The Black press has long been a platform for Black feminists and civil rights activists, like journalist, editor and publisher Lucile H. Bluford. This book discusses the activist career undertaken by Bluford and her fight against racism and sexism. It traces the beginnings of her activism as a young reporter seeking admission to the graduate program in journalism at the University of Missouri-Columbia and details how that battle became the catalyst for her seven-decade career as a champion of racial and gender equality.


The authors then focus on a selection of Bluford’s writings that appeared in the Kansas City Call newspaper over fifteen years, from 1968 to 1983, as examples of how she articulated a Black feminist viewpoint in her news stories and editorial commentaries on women’s rights and civil rights issues. The issues that she focused on in particular were education, health, housing, jobs, protests and solidarity. An analysis of Bluford’s writings on social, economic, and political issues and her strong opinionated views on women and African Americans in The Call demonstrates consistent themes in her writings and examines whether biases and assumptions may have influenced her writings.

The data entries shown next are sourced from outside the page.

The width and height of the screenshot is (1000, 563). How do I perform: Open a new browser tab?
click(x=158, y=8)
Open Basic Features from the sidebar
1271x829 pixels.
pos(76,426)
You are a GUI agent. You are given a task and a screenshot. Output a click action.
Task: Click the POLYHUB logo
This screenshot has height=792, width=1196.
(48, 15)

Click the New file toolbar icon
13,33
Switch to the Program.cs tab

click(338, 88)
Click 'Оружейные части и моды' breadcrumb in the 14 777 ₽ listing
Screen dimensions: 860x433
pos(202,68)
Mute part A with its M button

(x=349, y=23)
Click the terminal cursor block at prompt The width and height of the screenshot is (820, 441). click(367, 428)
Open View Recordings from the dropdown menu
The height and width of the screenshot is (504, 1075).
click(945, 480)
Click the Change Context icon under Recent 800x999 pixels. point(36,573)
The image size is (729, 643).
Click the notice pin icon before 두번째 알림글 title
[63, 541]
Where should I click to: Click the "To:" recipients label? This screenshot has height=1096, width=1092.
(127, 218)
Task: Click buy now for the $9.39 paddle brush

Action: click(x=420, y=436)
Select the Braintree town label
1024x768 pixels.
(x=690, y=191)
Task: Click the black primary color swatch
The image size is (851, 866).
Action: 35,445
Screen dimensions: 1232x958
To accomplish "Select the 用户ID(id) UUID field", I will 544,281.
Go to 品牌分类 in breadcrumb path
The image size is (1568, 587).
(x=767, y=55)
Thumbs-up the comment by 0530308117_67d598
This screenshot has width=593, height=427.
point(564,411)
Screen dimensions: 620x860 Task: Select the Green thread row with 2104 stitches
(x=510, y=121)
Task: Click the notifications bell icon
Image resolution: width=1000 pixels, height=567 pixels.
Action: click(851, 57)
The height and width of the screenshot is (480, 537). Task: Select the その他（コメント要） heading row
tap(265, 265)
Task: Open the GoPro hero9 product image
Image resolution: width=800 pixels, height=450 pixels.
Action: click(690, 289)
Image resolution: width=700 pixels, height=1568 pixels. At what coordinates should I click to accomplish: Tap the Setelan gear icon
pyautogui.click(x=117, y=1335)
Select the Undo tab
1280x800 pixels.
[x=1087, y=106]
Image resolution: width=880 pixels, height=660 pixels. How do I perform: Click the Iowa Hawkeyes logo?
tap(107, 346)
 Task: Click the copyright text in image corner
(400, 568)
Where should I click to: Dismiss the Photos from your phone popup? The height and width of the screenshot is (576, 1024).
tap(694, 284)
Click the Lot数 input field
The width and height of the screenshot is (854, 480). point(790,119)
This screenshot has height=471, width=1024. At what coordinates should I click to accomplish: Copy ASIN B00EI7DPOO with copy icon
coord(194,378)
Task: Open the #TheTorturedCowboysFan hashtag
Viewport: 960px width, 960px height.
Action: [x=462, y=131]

Bluford used her social authority in the formidable power base of the media she owned, shaping and mobilizing a broader movement in the struggle for women’s rights and civil rights. She masked her Black feminism with a unique angle of vision as it relates to oppression, race, gender, and class. Bluford regularly used her journalistic voice in her news stories and commentaries to break down the barriers of inequalities and injustices against both women and Blacks, especially in her news coverage that the mainstream news ignored.